Data Mining & Analytics (INFO 254/ DATA 144) Fall 2019 Final Project.
Training a language model to generate rap lyrics. Work in progress!!
model.py
: keras models defined
train_lm.py
: run to initiate training
Preprocess-Rap.ipynb
: jupyter notebook to pre-process and generate train/val/test splits
data/rap_max100_10
: train/val/test split of rap lyrics dataset containing 20 artists, 100 songs form each artist.
python train_lm.py --name my_model --epoch 20 --batch_size 256 --lstm_size 100 --emb_trainable --domain_vocab
Running train_lm.py
trains the model for the specified number of epochs and saves output files in the model directory (model directory named with the --name argument)
Required parameters:
--data
: path to data folder
--name
: model will be saved under this name
Optional parameters:
--batch_size
: batch size for training (default: 128)
--epoch
: number of epochs to train (default: 10)
--lstm_size
: size of LSTM cells (default: 100)
--emb_trainable
: Flag for updating pre-trained word embeddings (default: False if not specified)
--vocab_size
: Vocabulary size (default: 50000)
--domain_vocab
: if specified, will use up to --domain_vocab_n
domain-specific words
--domain_vocab_n
: number of most frequnt domain specific words that are not covered by Glove to include in the model. Ignored if --domain_vocab
is not specified. (default: 1000)
--n_train
: number of training samples to read (default: will read all if not specified)
--n_val
: number of validation samples to read (default: will read all if not specified)
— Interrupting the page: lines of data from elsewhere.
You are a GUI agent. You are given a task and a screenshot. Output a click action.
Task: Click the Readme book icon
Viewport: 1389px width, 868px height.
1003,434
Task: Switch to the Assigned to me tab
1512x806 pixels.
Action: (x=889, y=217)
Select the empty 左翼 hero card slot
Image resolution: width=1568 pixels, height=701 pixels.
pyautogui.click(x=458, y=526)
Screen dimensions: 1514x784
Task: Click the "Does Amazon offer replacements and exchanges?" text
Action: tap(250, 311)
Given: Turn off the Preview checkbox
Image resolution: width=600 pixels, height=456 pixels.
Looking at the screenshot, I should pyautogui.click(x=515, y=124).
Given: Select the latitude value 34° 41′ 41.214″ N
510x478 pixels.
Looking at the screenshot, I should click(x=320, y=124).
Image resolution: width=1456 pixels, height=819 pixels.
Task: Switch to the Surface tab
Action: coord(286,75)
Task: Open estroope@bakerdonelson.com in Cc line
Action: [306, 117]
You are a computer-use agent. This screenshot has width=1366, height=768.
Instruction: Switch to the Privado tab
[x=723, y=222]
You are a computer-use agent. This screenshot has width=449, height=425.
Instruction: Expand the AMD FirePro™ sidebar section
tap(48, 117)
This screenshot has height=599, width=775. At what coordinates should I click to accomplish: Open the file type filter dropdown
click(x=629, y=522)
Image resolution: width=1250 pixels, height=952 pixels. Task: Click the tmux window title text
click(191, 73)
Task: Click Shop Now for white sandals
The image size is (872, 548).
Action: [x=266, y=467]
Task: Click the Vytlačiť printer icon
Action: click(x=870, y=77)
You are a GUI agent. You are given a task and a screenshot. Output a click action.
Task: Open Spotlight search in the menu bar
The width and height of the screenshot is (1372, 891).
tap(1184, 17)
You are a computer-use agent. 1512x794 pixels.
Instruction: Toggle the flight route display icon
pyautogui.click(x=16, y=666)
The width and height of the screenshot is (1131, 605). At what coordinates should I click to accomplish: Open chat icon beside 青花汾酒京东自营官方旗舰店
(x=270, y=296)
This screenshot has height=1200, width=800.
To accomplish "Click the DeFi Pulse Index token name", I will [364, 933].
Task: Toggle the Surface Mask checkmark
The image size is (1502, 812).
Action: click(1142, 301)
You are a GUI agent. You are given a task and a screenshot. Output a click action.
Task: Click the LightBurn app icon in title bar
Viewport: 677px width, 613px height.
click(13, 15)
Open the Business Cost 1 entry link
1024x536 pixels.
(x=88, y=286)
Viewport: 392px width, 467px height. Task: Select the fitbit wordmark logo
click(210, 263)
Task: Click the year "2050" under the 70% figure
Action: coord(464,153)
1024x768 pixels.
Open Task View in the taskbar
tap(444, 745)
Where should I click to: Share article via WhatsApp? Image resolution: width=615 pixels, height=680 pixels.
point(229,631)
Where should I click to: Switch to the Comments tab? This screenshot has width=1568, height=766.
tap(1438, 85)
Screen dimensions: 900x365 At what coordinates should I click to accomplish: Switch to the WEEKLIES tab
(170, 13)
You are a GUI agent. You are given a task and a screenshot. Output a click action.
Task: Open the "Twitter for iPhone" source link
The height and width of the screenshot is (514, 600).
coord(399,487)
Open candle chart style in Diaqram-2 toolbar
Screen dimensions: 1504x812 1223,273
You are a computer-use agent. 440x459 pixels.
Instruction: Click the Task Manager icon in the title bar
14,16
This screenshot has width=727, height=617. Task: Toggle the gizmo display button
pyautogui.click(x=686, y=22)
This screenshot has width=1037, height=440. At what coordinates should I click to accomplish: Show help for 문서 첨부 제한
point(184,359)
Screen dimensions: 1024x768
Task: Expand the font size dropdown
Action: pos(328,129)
accuracy: percentage of correct token predictions on test set. Higher is better.
top5 accuracy: percentage of correct tokens present in model's top 5 predictions. Higher is better.
top10 accuracy: percentage of correct tokens present in model's top 10 predictions. Higher is better.
perplexity: perplexity of model measured on the test set. Calculated as exp(cross_entropy_loss). Perplexity is a measure of surprisal -- it measures how well our model can predict the test set. Lower perplexity = less surpisal = better.